Records supplied: Begin
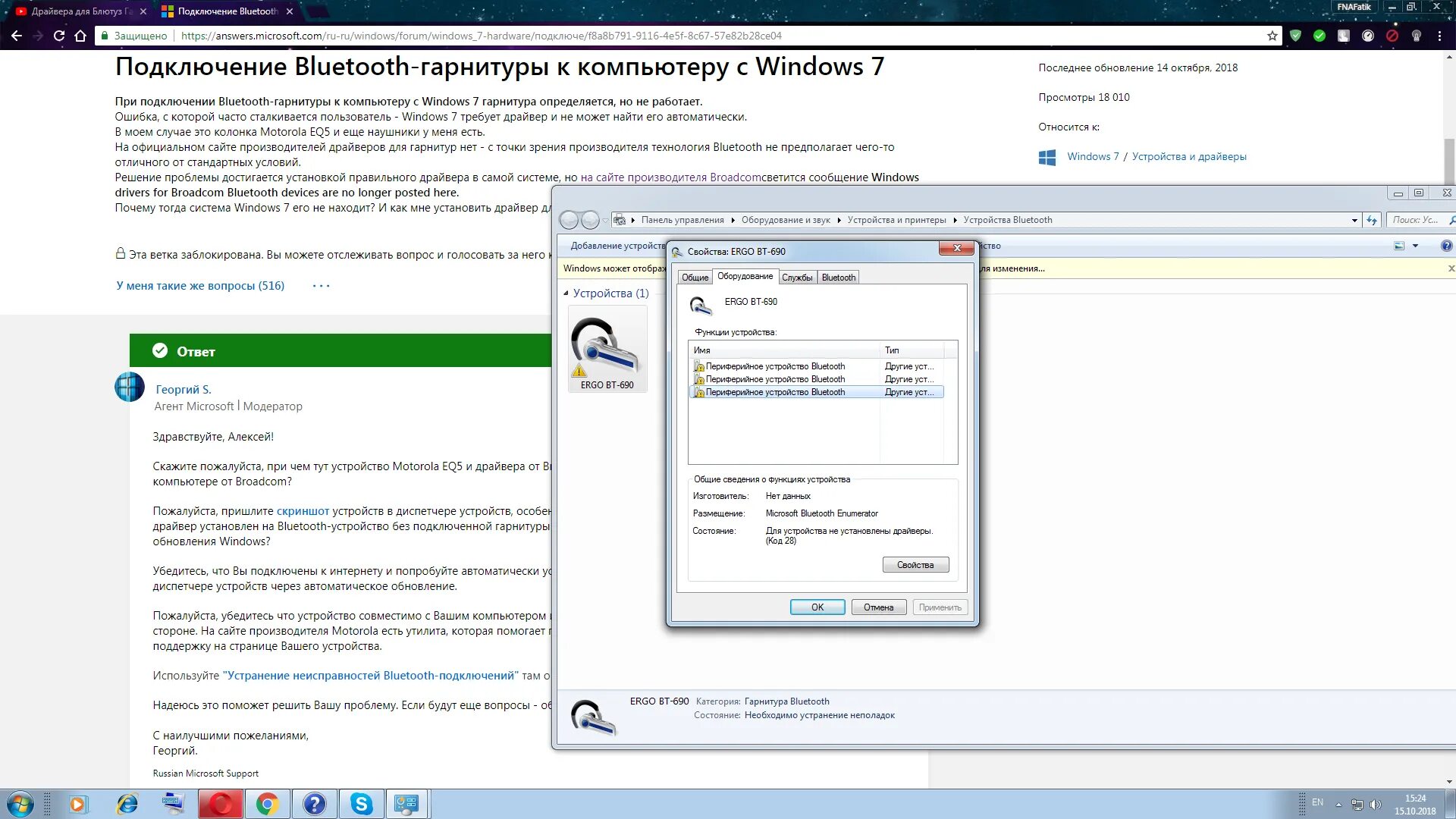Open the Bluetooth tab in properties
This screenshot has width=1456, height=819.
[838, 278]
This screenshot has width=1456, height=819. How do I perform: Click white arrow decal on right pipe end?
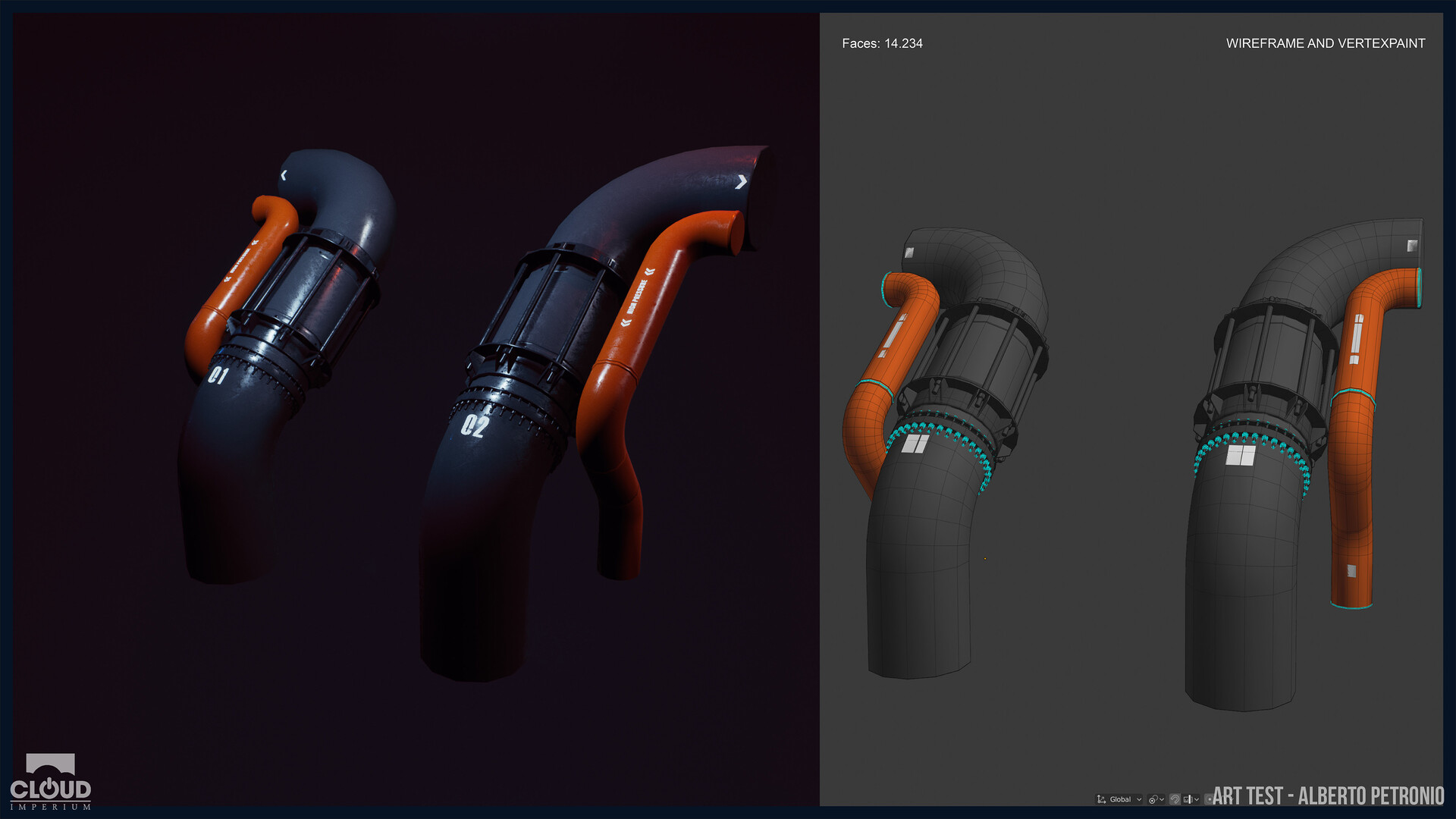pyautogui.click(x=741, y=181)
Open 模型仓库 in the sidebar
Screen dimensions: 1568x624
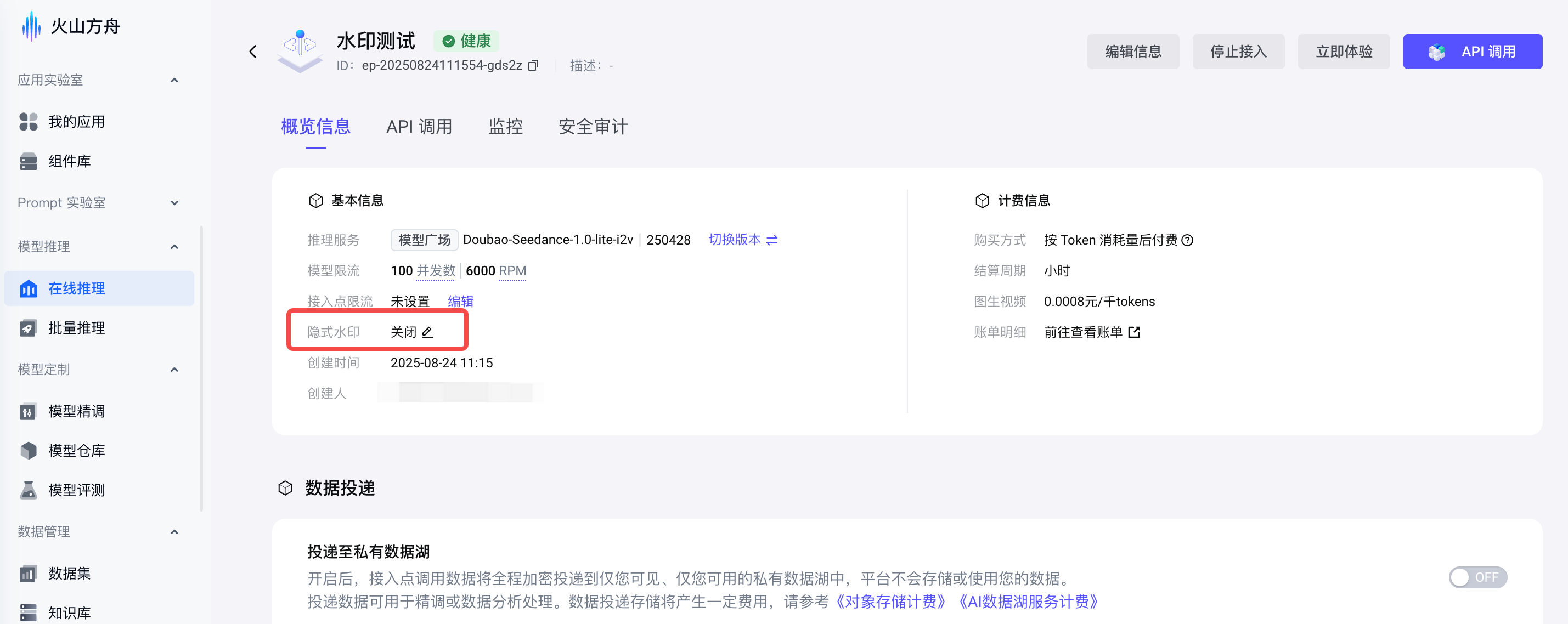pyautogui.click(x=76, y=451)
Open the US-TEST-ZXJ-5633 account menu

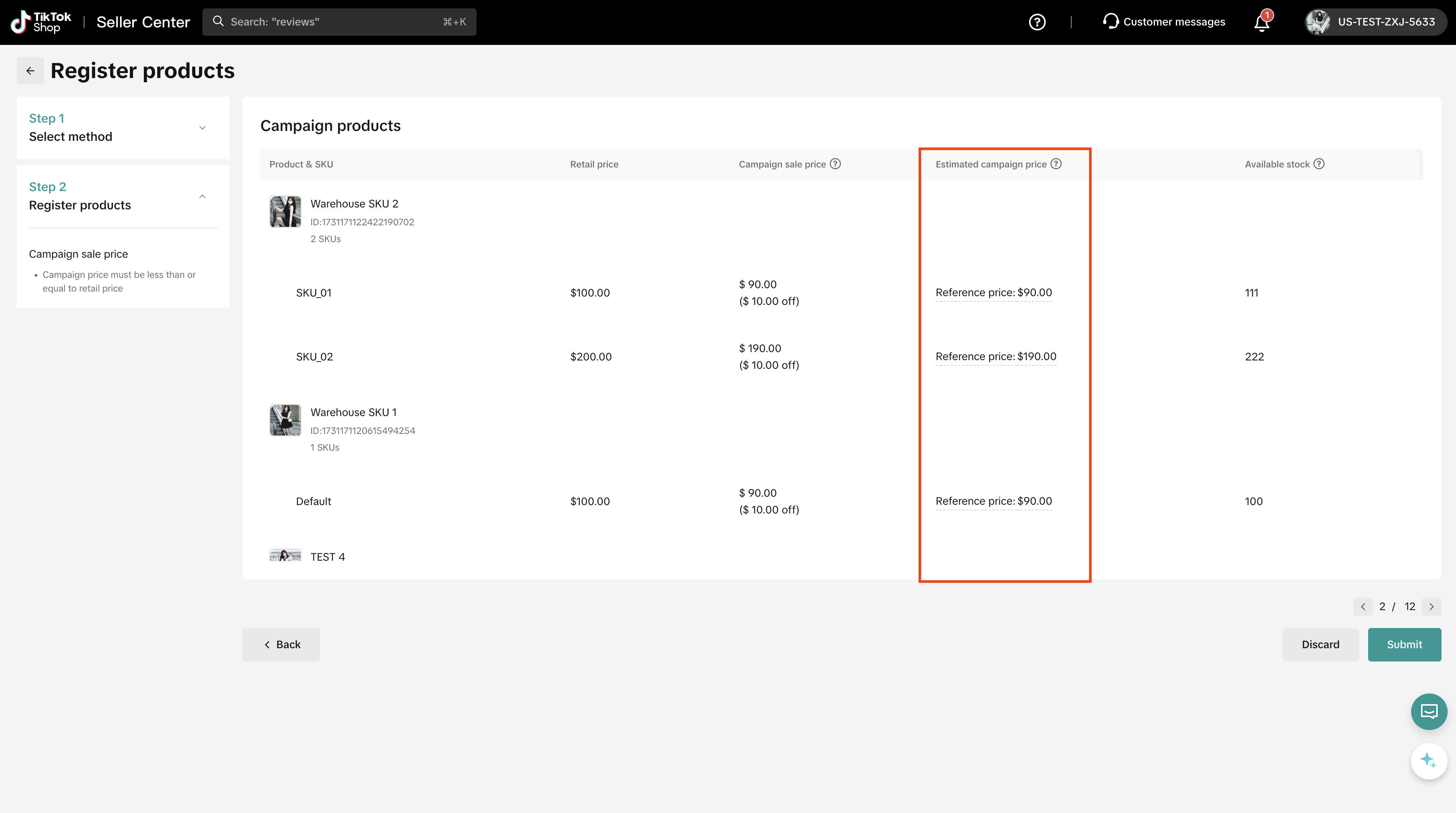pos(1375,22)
Records supplied: End
What is expected: Please give an exact copy of the lines from the line containing "This screenshot has width=1456, height=819. How" through the end of the records above, pictures excluded.

Answer space:
This screenshot has width=1456, height=819. How do I perform: Click white arrow decal on right pipe end?
pyautogui.click(x=741, y=181)
Open 模型仓库 in the sidebar
Screen dimensions: 1568x624
pyautogui.click(x=76, y=451)
Open the US-TEST-ZXJ-5633 account menu

pos(1375,22)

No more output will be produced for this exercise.